No son más que conocidos, personas que por azares del destino o por deber te dirigieron la palabra. Osadía sería llamarlos amigos, mucho menos compañeros del alma, o cualquier cosa que se les parezca.
Esas lacónicas conversaciones eran el elixir de tu vida; al caer las últimas gotas, el cuerpo lo exige: carne exánime, mente fragmentada, incapaz de razonar, atormentada en su propio delirio.
Opacos vitrales apagados buscan brillo en los denigrados sacramentos. ¿Te recuerda a alguien? A los deambulantes, que nunca se detienen a observar y mucho menos a escuchar el onírico canto proveniente de ese eco ya oxidado. En cambio, a tus preciados conocidos los reciben toda clase de visitantes: monjes, forasteros, pero nunca deambulantes. Cientos de personas se forman con la simple ilusión de compartir el mismo aire.

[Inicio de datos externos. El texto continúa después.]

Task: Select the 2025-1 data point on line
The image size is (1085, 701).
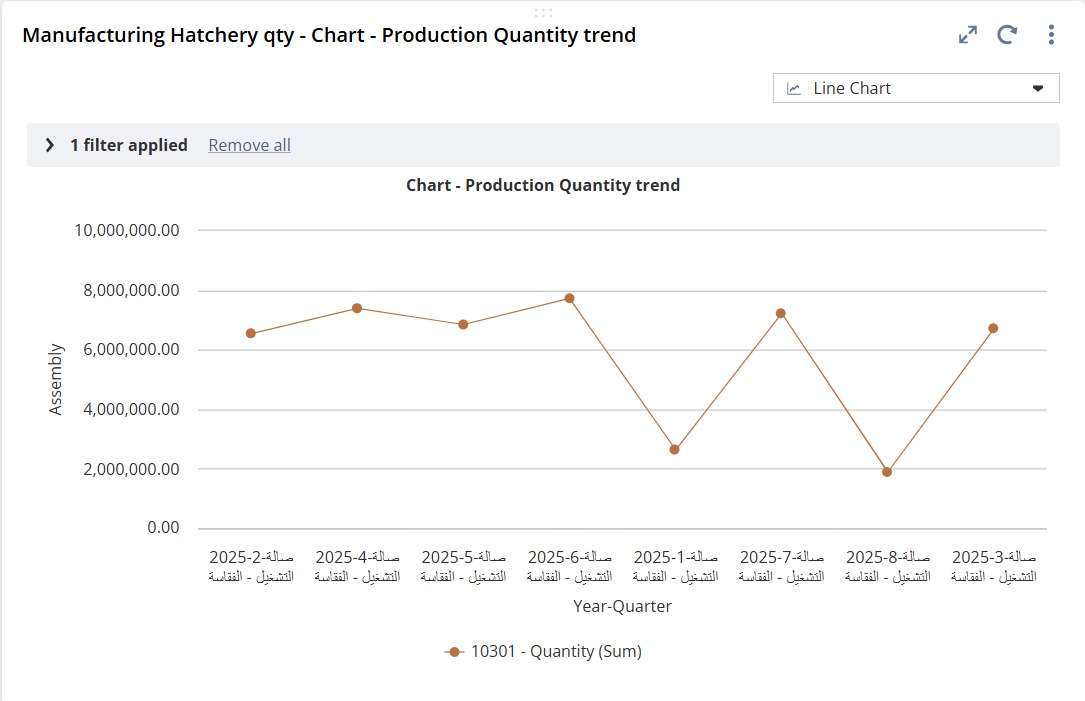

Buscan a alguien que les reafirme su identidad, o lo que creen ser. Pero ¿quién quisiera reflejarse en ti? La gente teme más ser auténtica que falsa, como estatuas corroídas por lágrimas: lágrimas ácidas de un destino aciago. En apariencia, las lágrimas del aciago son iguales a las de la felicidad; sin embargo, la causa y la razón son abismalmente lejanas.